While it was established that VHL gene mutations caused VHL disease, the mechanism remained unclear. Like most genes, the VHL gene harbors the blueprints for a protein, specifically the VHL protein. Kaelin’s investigation—largely supported by federal funding—validated the hypothesis that the VHL protein is vital for oxygen sensing. In collaboration with others in the domain, his work demonstrated that the protein binds to a protein named HIF-alpha and marks it for degradation, except when oxygen is scarce. In essence, HIF-alpha acts as the primary regulator of the cell’s response to diminished oxygen levels.

In healthy cells, VHL maintains HIF-alpha at levels. However, when the VHL gene is mutated, as occurs in VHL-associated tumors, HIF-1-alpha builds up, improperly igniting the excessive creation of red blood cells and irregular blood vessel development—the signature of VHL disease and numerous cancers.

The discovery elucidated many clinical traits of VHL-associated tumors, but it still raised the inquiry of how the VHL protein “discerns” the presence of oxygen, and therefore whether to target HIF-alpha for destruction. Kaelin and his fellow Nobel laureate Ratcliffe, working independently, demonstrated that a small chemical “flag” is appended to the HIF-alpha protein in the presence of oxygen, signaling the VHL protein to break down the HIF-alpha.

This mechanism is elegantly straightforward, a fundamental balancing act of elements within the body that remained obscure until the correct individual with the appropriate expertise posed the right inquiry. Kaelin expresses satisfaction that the research resulted in the creation of medicines that affect the oxygen-sensing process, yielding new therapies for cancer and for anemia brought on by kidney failure.

“Much of science is about identifying connections and being prepared to recognize a possibility,” he remarked. “Yet, to attain that insight, one must invest in educating individuals, training them, and exposing them to varied ways of thinking and to the work done before them.”

Kaelin is concerned that the reverence for science that propelled him on his journey may not sustain the next generation. While his laboratory thus far has not been impacted by the federal government’s withdrawal of approximately $2.2 billion in research funding to Harvard, he feels heartbroken witnessing its effect on his peers. (A U.S. District Court in September ruled the government acted unlawfully when it rescinded grants, and previously frozen research funds have begun to be released to researchers once again.)

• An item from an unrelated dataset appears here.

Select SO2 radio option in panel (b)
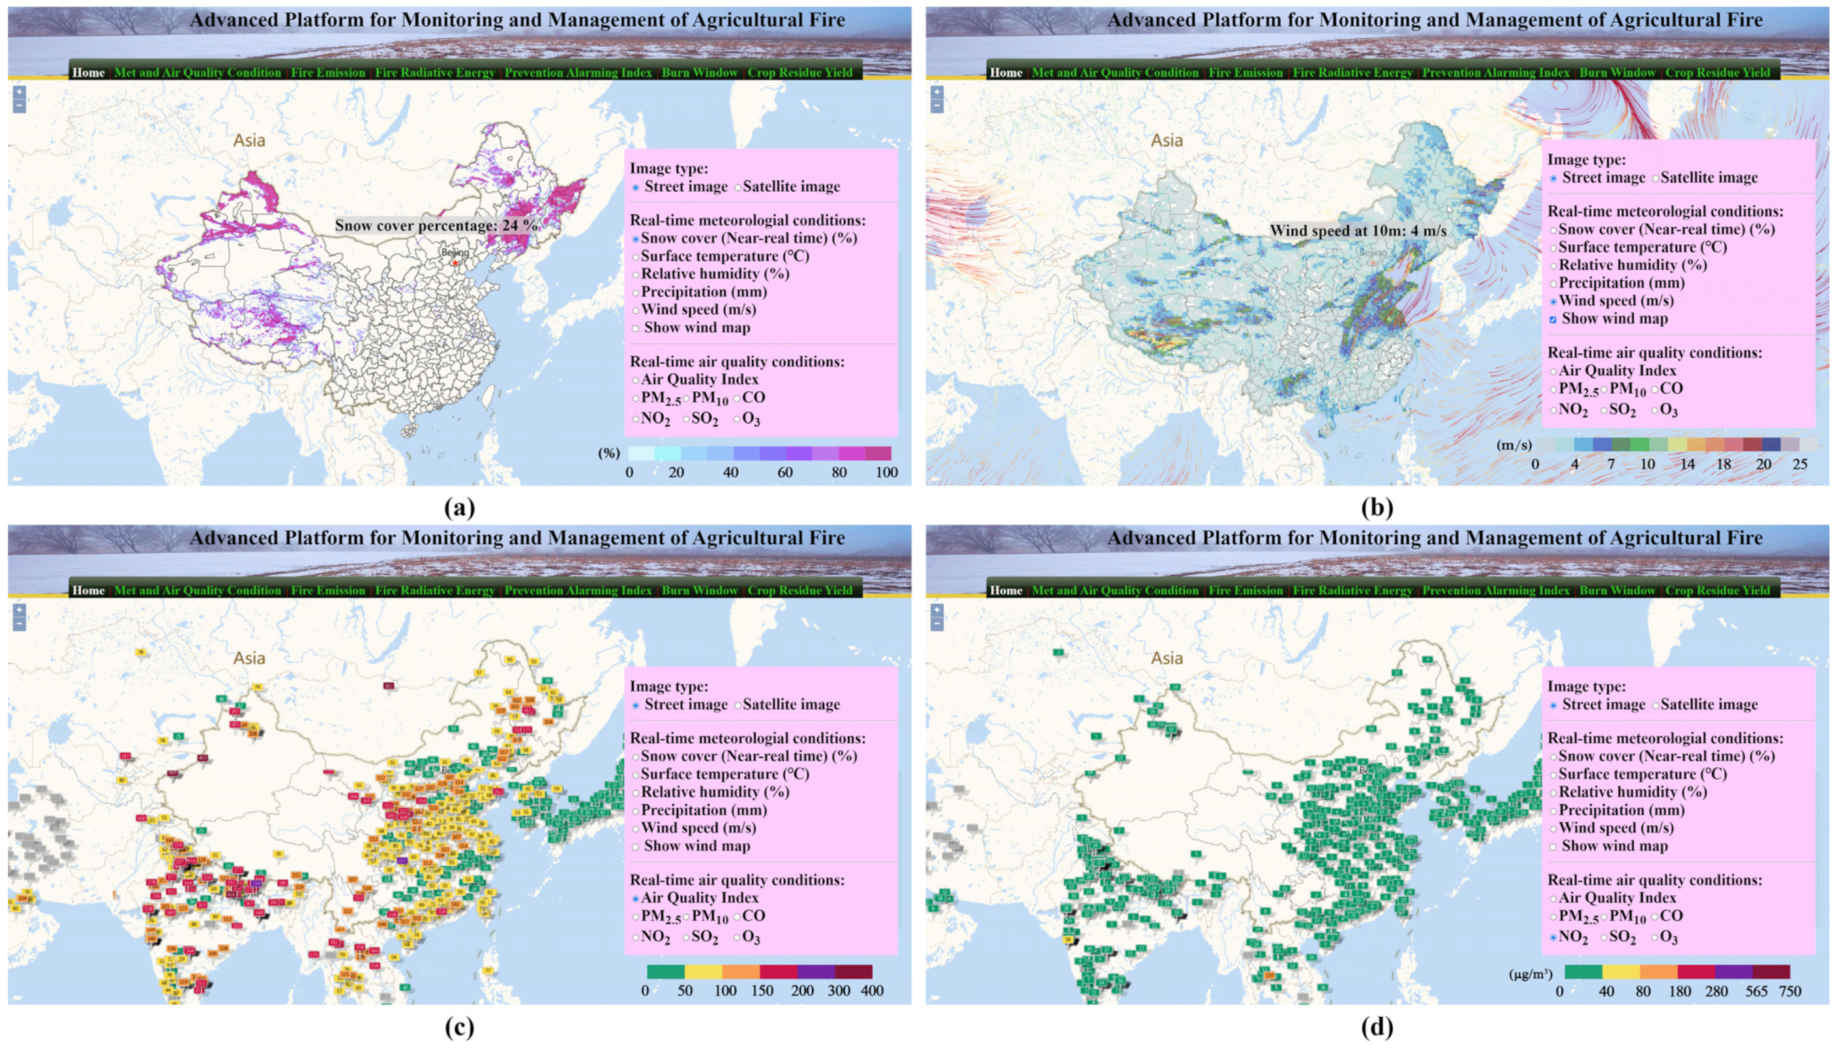This screenshot has height=1048, width=1837. 1604,411
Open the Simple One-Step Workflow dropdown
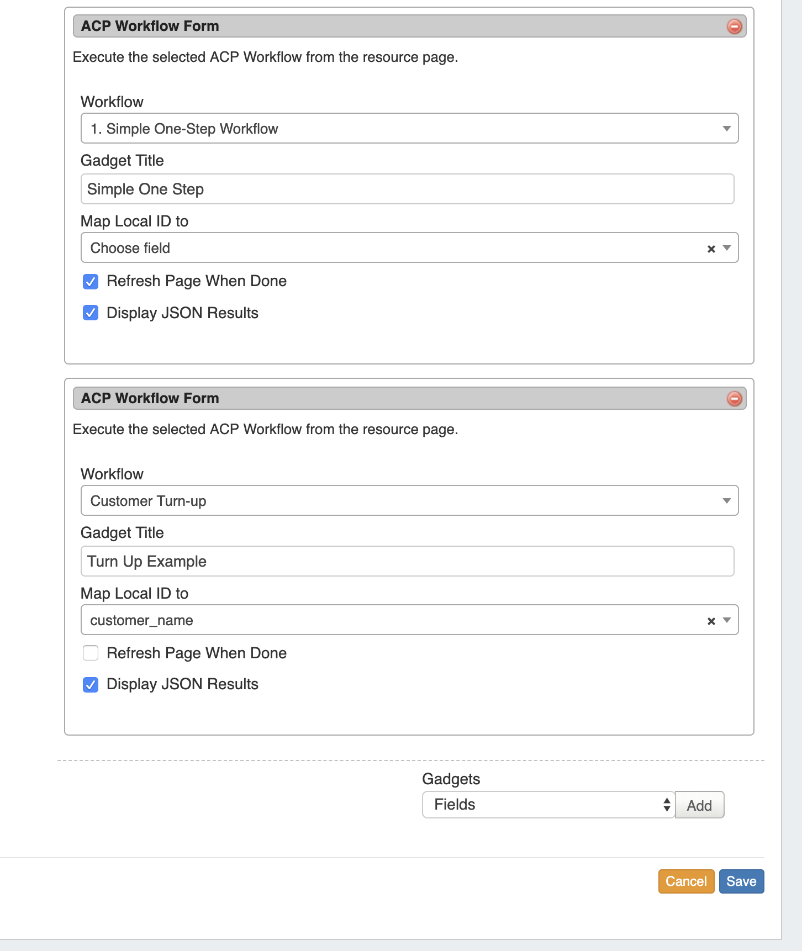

“I was a result of bipartisan endorsement for science and engineering, not just concerning funding, but also in communication—again, honoring scientists and engineers as heroes,” he said. “This established a virtuous cycle, as we attracted talent and invested capital, enabling us to produce exceptional science. This was recognized as a hub for groundbreaking research, which meant we drew more scientific inquiry and additional funding. Presently, it appears we are undertaking actions that could undermine that.”